>>>>
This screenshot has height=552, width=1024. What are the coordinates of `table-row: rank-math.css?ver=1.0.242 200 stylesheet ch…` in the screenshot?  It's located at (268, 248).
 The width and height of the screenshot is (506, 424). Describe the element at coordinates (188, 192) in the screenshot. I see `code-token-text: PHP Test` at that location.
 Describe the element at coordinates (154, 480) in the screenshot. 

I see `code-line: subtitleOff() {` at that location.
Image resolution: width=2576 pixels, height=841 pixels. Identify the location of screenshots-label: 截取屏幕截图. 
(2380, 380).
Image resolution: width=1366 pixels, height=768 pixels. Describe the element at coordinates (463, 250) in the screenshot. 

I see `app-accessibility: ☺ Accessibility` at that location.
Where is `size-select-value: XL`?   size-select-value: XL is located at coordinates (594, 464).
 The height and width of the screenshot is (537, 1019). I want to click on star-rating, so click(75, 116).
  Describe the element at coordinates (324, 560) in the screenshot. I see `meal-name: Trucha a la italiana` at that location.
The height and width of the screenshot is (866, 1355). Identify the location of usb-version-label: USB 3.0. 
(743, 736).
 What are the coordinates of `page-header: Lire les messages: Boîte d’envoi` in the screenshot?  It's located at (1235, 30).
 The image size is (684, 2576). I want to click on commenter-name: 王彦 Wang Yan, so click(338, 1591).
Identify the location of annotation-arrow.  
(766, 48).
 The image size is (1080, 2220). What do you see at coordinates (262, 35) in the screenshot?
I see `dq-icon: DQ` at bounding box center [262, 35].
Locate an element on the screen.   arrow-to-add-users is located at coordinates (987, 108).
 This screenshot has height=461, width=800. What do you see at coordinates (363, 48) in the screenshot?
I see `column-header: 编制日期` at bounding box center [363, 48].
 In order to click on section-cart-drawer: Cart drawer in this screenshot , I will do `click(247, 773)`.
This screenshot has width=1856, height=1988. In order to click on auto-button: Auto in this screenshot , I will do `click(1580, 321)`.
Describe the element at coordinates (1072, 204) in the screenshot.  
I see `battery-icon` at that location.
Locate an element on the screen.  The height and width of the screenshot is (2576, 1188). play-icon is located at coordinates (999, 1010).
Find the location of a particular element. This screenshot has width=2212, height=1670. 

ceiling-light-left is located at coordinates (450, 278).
<<<<
Please copy everything from the line containing "Image resolution: width=1366" down to the line containing "Describe the element at coordinates (324, 560)", including both of those lines and changing nothing.

- _EXERCISE RESPONSE_:
Image resolution: width=1366 pixels, height=768 pixels. Describe the element at coordinates (463, 250) in the screenshot. 

I see `app-accessibility: ☺ Accessibility` at that location.
Where is `size-select-value: XL`?   size-select-value: XL is located at coordinates (594, 464).
 The height and width of the screenshot is (537, 1019). I want to click on star-rating, so click(75, 116).
  Describe the element at coordinates (324, 560) in the screenshot. I see `meal-name: Trucha a la italiana` at that location.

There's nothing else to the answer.